Bilan: alors qu’une pièce de théâtre a posé le cadre dès ses trente premières secondes, la conférence est susceptible de changer de cap à tous moments. Le conférencier va avouer un « trou », peut reconnaître sa fatigue, se racler la gorge, tousser, marquer une pause, avoir une crise de fou rire, ou se laisser gagner par l’émotion… Et nous, spectateurs, vivons avec lui. La conférence est en vie, car poussée par l’envie.

Plus scientifiquement, on définit la conférence gesticulée comme « une forme scénique mélangeant du savoir froid sur un sujet, ainsi que de la radicalité (en revenant aux racines de ce sujet), les histoires de vie des conférenciers-gesticulants par rapport à ce sujet, de l’humour et de l’autodérision. Et, toujours un atterrissage politique (ce qu’on peut faire pour agir sur ce sujet ». En résumé, on dira encore que le conférencier explique pendant que le gesticulant, lui, raconte.

« Et c’est bien là toute la différence », confirme Franck Lepage, conférencier gesticulant. « Au lieu d’apporter d’en haut la culture aux gens, on est parti du constat que chacun d’entre nous était rempli de savoirs et de cultures à partager. Mon objectif est nalement assez simple: mobiliser, chez le spectateur, du temps de cerveau disponible pour la révolution. »

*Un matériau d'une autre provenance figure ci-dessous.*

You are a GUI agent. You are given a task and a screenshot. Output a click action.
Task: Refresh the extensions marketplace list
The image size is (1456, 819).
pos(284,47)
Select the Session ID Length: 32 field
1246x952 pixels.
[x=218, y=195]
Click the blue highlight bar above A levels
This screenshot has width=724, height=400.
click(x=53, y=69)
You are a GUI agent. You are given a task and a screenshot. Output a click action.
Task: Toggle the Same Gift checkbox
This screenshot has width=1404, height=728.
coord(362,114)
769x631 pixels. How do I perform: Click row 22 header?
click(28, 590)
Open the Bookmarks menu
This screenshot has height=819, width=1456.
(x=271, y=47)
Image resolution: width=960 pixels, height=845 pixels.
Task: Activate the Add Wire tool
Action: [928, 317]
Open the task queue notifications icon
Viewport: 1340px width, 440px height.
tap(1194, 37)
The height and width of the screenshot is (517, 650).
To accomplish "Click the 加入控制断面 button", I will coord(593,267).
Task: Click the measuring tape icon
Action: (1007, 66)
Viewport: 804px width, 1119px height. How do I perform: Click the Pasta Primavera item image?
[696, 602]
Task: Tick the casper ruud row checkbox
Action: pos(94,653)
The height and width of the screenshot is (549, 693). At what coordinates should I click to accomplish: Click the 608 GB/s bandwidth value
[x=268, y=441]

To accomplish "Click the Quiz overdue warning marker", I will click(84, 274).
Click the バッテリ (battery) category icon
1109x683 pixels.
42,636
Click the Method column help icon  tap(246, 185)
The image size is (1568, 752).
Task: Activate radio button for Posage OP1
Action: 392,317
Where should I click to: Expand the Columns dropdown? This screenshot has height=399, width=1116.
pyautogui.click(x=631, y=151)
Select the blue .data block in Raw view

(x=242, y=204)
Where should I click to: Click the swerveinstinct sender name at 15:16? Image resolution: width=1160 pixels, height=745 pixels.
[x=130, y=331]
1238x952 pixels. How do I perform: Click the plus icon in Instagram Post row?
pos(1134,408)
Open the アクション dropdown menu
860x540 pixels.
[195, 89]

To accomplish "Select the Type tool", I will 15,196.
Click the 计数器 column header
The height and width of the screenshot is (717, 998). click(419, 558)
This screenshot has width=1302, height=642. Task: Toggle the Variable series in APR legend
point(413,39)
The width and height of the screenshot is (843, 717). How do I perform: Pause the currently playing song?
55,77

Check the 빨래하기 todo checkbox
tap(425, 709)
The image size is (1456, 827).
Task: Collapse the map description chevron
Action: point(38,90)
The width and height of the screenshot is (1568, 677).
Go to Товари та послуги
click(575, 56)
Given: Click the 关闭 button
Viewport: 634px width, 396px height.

En fait, ce dernier postulat explique très précisément où se niche la différence entre conférence gesticulée et one-man show. Lepage reprend: « Nous recréons du pouvoir d’agir, une volonté de remettre en cause les postures et les postulats, de s’écarter des impasses du militantisme entre soi, où s’épuisent inutilement les énergies. En conclusion: nous sommes militants et ne visons jamais le bon mot pour le simple plaisir de faire rire ou de juste faire réfléchir. Mais nous entendons pousser à l’action. Et nous ne revendiquons aucune perfection. Juste une volonté de bien faire. Nous partons toujours de notre vie et de nos expériences pour aborder un sujet. Nous parlons environnement, bien-pensant végétarien, (in)culture, vie en société… » À travers des exposés aux titres évocateurs tels que « Travailler moins pour gagner plus », « Et si on empêchait les riches de s’instruire plus vite que les pauvres? », ou encore « Faim de pétrole ».

Et toujours avec sincérité et détermination: « En faisant naître une colère politique, vous obtiendrez une arme de destruction massive de la pensée dominante. Qui se laissera, en plus, regarder avec plaisir. » Surtout quand le geste est aussi justement lié à la parole.